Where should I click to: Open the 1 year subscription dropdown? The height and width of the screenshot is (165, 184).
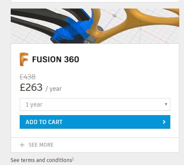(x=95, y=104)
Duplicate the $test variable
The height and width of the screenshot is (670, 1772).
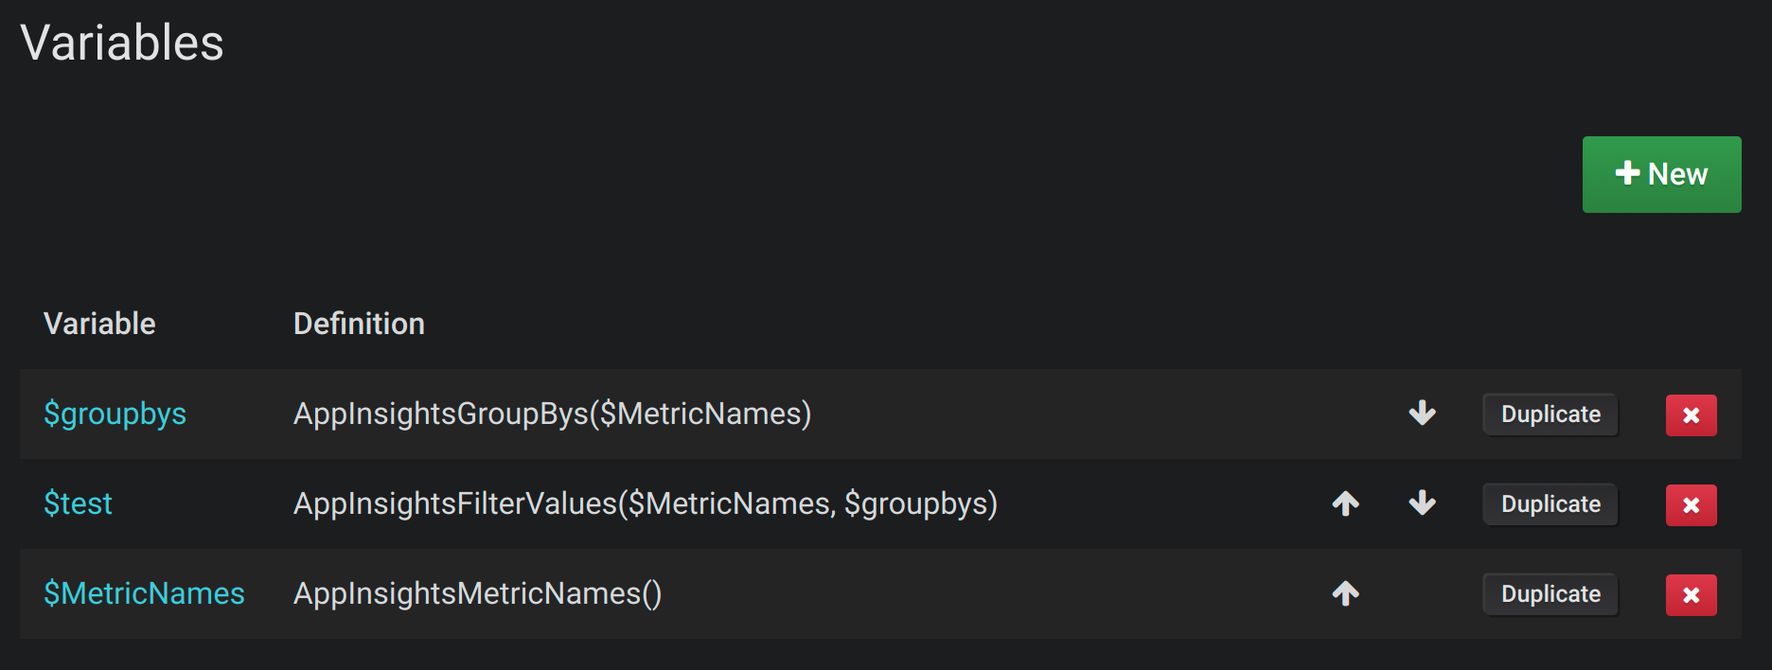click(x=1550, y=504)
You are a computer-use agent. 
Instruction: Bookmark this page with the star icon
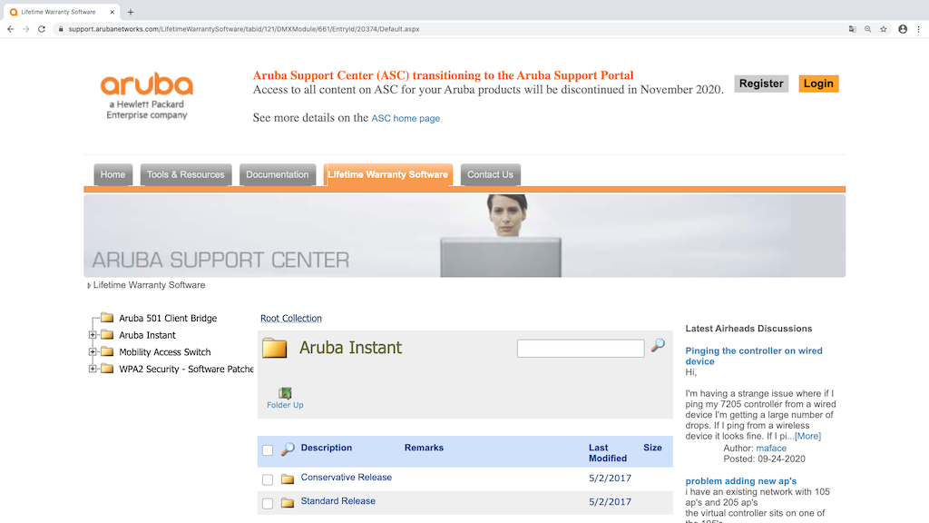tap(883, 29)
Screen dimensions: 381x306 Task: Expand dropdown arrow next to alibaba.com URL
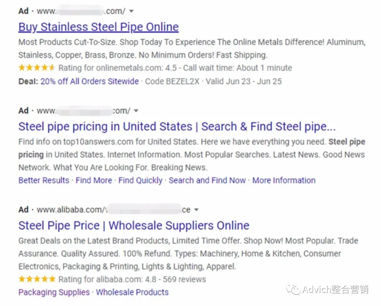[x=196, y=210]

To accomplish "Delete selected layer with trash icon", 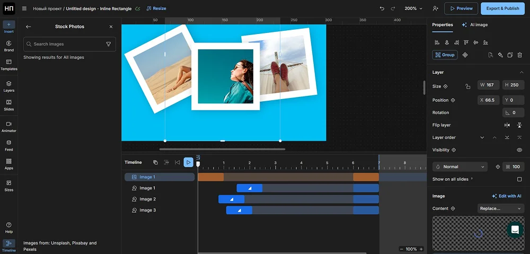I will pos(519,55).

● ● ●

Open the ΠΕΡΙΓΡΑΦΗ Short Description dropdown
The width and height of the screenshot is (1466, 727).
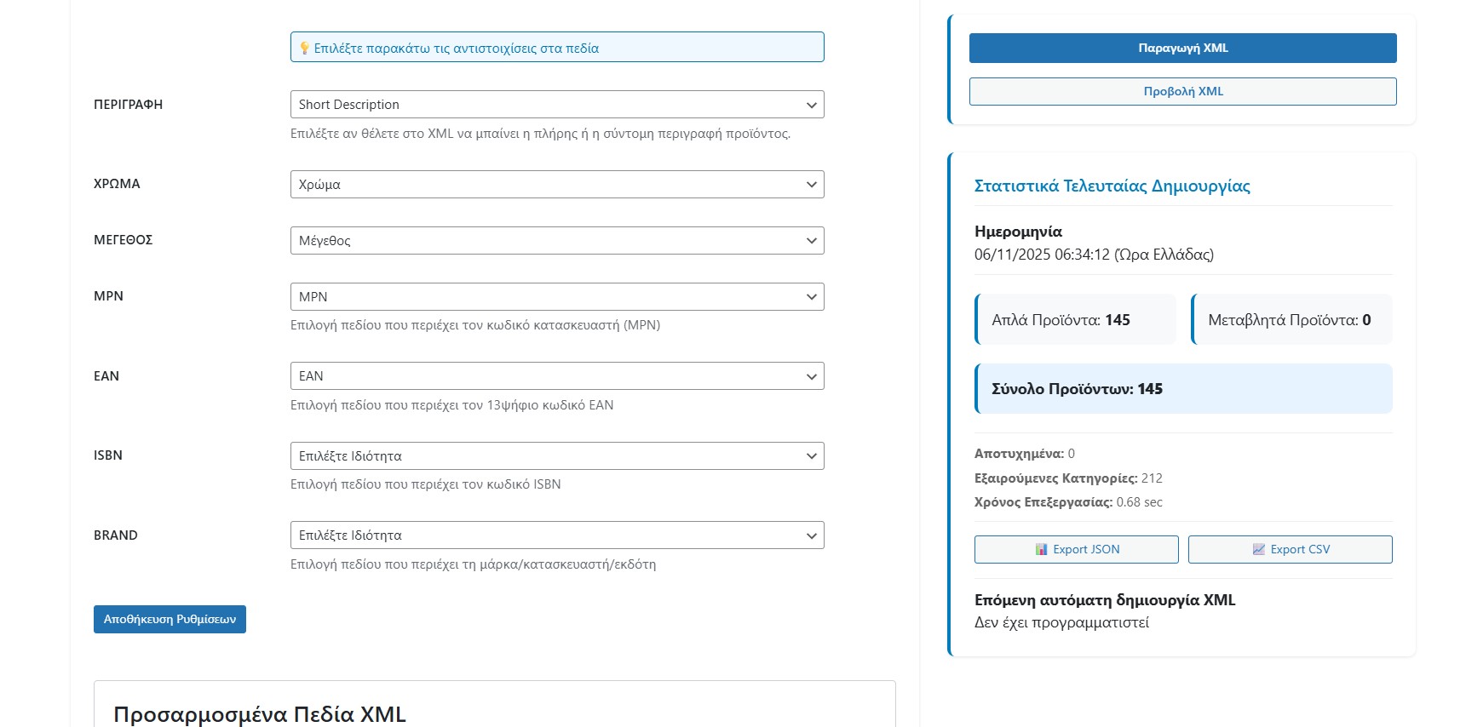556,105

● ● ●

WHAT IS BEING ASKED: Count the lines in the items above that contain the word "width", with case counting. Reply with the number only.

COMPLETE ANSWER: 3